* [Text]:
HB 1222–More Important than You Know

Have you ever been to a farmers market in South Dakota?  Did you love that homemade chokecherry jam and those fantastic handmade pies?  Did you know that selling those products is actually illegal in South Dakota?

Of course you didn’t.  Neither did your legislator, and neither did the sweet old grandma who was making those products with loving care.  After all, it’s a grand tradition that has been going on for decades–what would a farmers market be without the pickles and pies, the jams and rolls?

But because we lack a specific exemption–an exemption that every bordering state has codified–markets that have just taken off in this state have already started to languish once word started getting out last summer at the Black Hills Farmers Market–after the Health Department made a visit and shut down vendors there.

But this isn’t to call the Health Department a bunch of bad guys–they’re enforcing the laws of this state, and they’ve made clear that it’s not their intention to be spoilers (no pun intended).  They’re simply doing their job.

And this winter, representatives from the Health Department met and worked with members of the Dakota Rural Action Small Farms Committee (myself included) to help draft HB 1222–to provide a safe way for market vendors to continue providing these homemade products and to alleviate what is fast becoming an overwhelming burden of enforcement.

This Bill, with bipartisan support, is coming through the House Commerce Committee.  This makes sense because should the bill become law, it would significantly boost the ability of markets to start up, grow, and flourish in rural and not-so-rural communities.  And that’s HUGE–especially in a time of economic difficulty.

* [Your tasks]:
**1)** In the HB 1222 piece, which committee is the bill coming through?
**2)** Please write a continuation of the HB 1222 piece, picking up right after its last sentence.
The material that comes next is from an unrelated source.

* [Provided material]:
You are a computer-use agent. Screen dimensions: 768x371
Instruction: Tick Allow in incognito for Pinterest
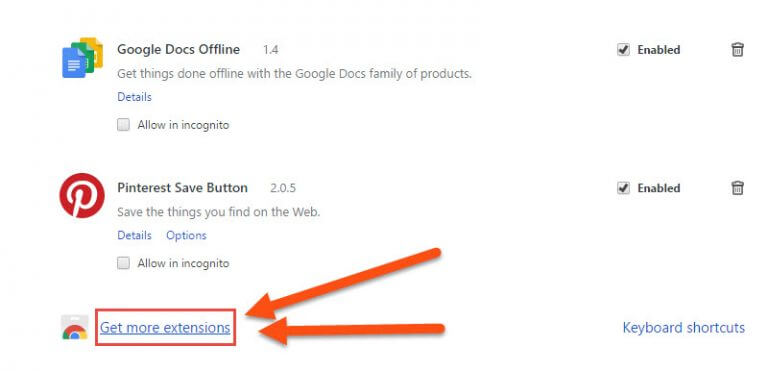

* [Task-by-task results]:
**1)** The House Commerce Committee.

**2)**
Not only are market vendors remitting state and local sales taxes (markets are required to submit a list of vendors to the Dept. of Revenue), they’re bringing the entrepreneurial spirit, as well as cold, hard cash, into the communities in which they sell, and they, in turn, are more likely to spend the dollars they earn at local businesses.

The multiplier effect of dollars spent at locally-owned businesses is well-documented, and what’s more local than a farmers market?

On the other hand, if HB 1222 fails to pass, it’s not unreasonable to expect farmers markets to be greatly diminished in the 2010 season, and for the smaller and start-up markets to simply collapse.

Another possible outcome is that the growing local foods economy will simply go “underground”–out of sight, and out of the view of the state and local tax-man (or woman–let’s be fair). And really, those jars of preserves will be awfully heavy under grandma’s trenchcoat.

Neither of these scenarios is helpful to the state, nor to communities already struggling with a lack of funding.

As previously mentioned, HB 1222 is currently making its way through the House Commerce Committee before (hopefully!) passing on to the full House.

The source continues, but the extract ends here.